• EXERCISE DESCRIPTION:
Only what runs from the line with "Task: Click the robot logo in the sidebar" to the end of the data should appear in the answer, exactly as written and without pictures.

* * * * *

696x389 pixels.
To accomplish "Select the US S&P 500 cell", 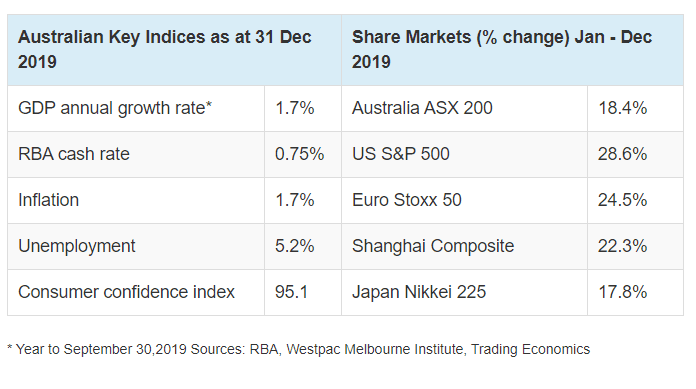I will [x=464, y=155].
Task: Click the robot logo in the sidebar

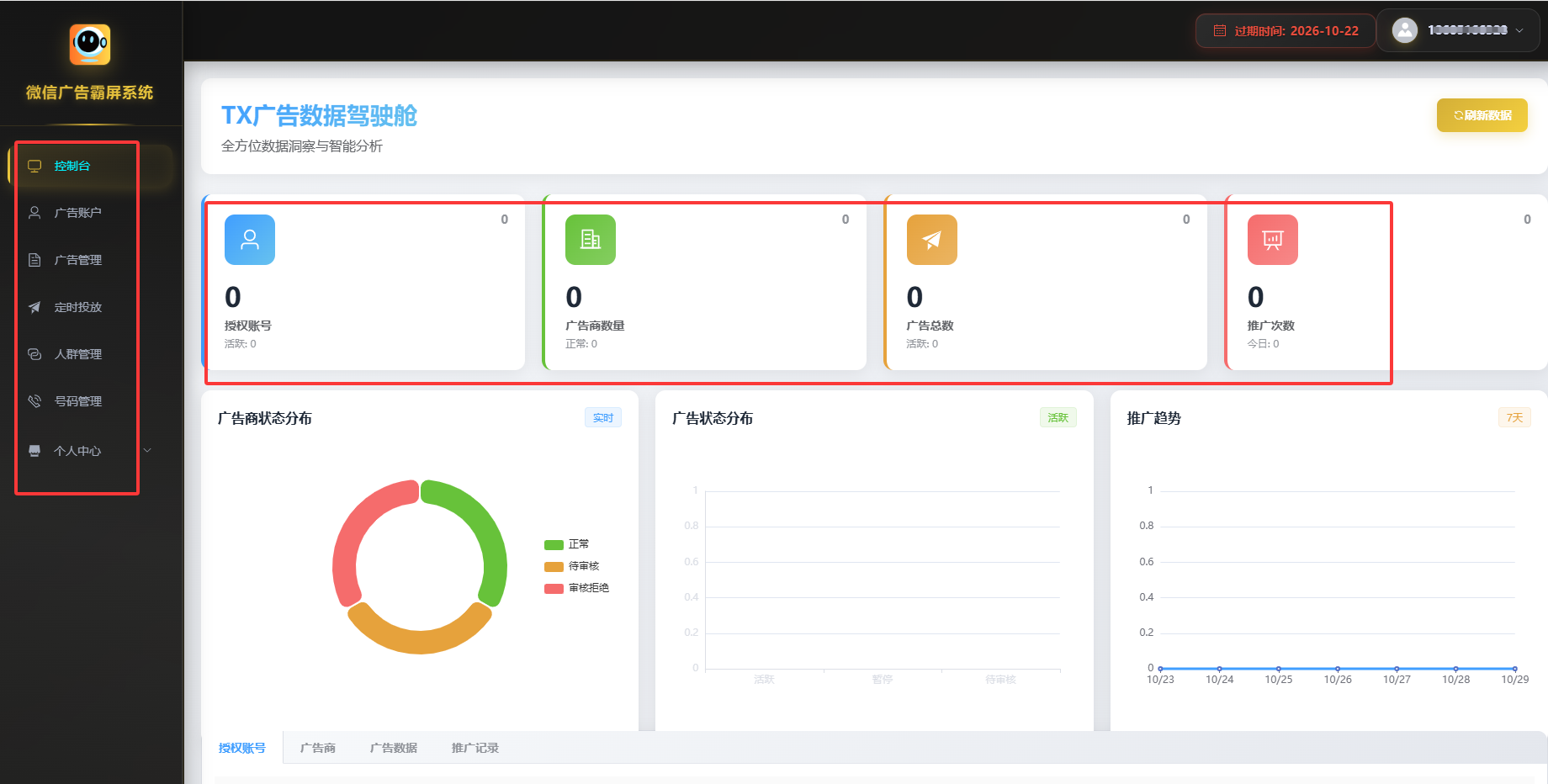Action: point(90,44)
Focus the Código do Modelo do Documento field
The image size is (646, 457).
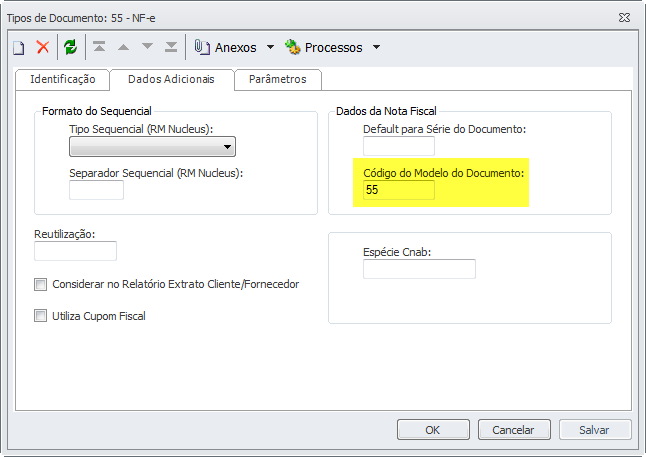pyautogui.click(x=398, y=190)
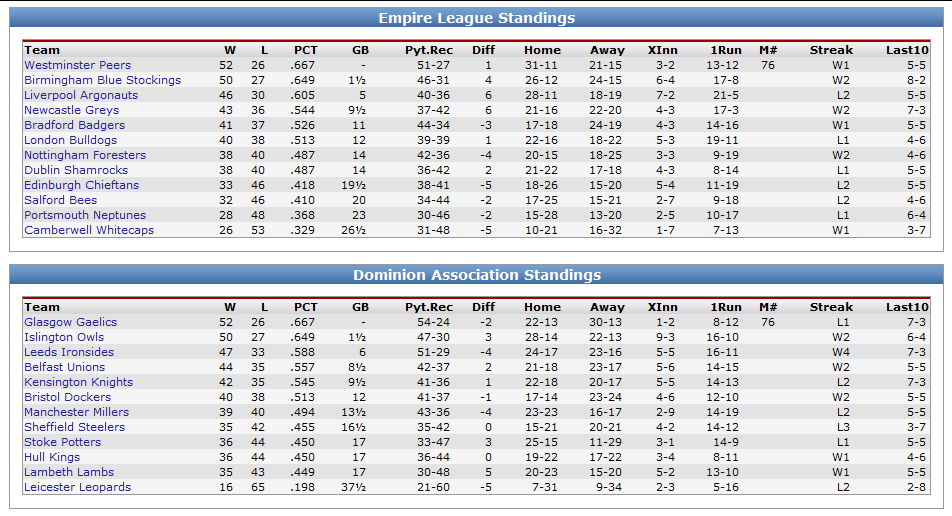952x516 pixels.
Task: Go to the London Bulldogs link
Action: 70,140
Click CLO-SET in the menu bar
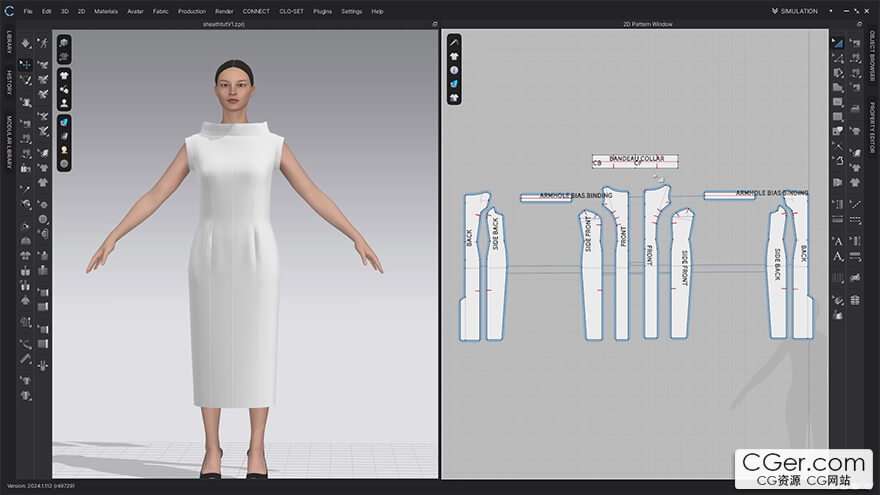The height and width of the screenshot is (495, 880). coord(292,11)
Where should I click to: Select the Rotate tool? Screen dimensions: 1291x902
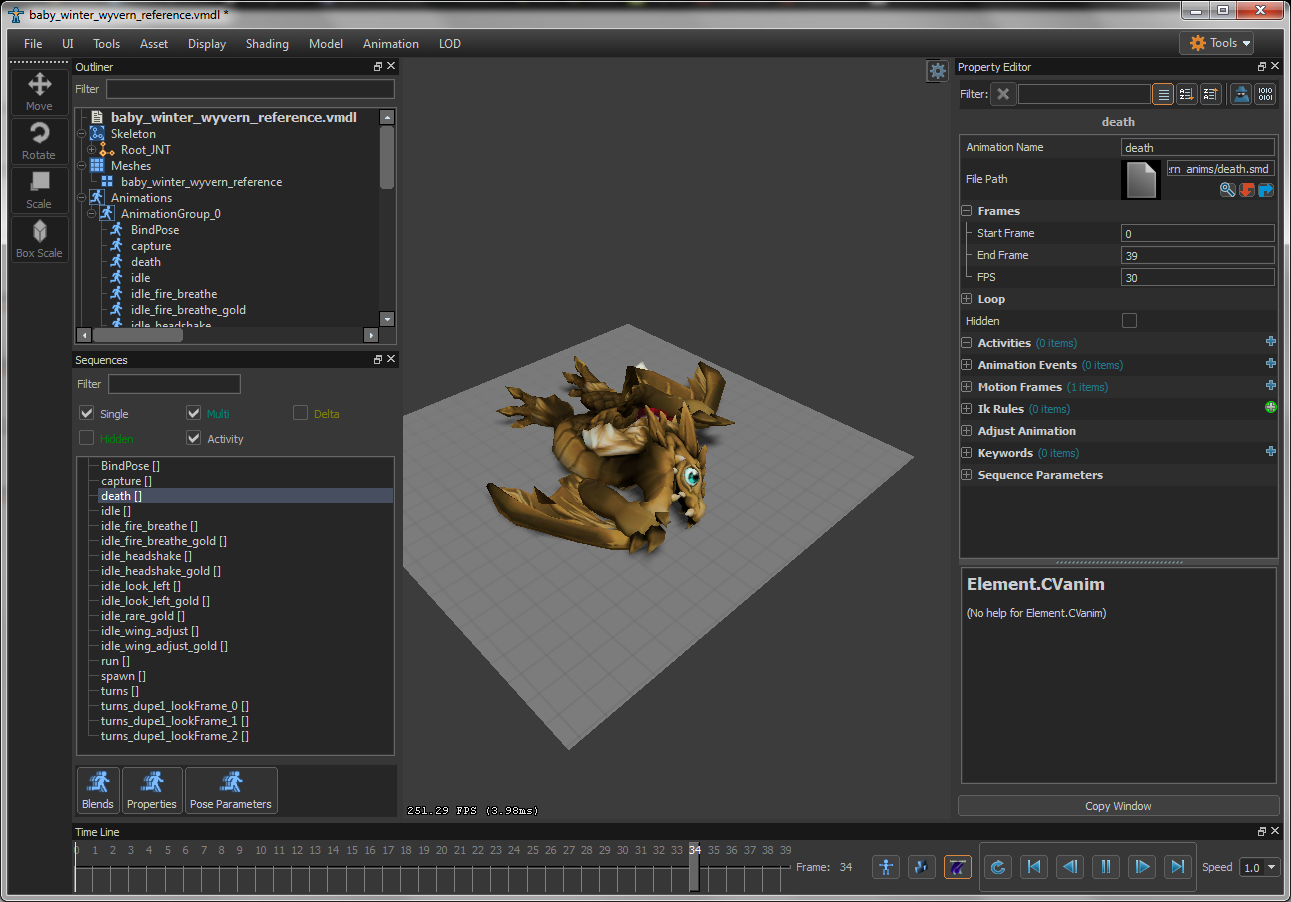[39, 140]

* * * * *

• SOLUTION:
Task: Click the robot logo in the sidebar

Action: point(90,44)
Focus the Código do Modelo do Documento field
The image size is (646, 457).
pyautogui.click(x=398, y=190)
952x516 pixels.
Task: Go to the London Bulldogs link
Action: 70,140
Click CLO-SET in the menu bar
The height and width of the screenshot is (495, 880). coord(292,11)
Where should I click to: Select the Rotate tool? Screen dimensions: 1291x902
[39, 140]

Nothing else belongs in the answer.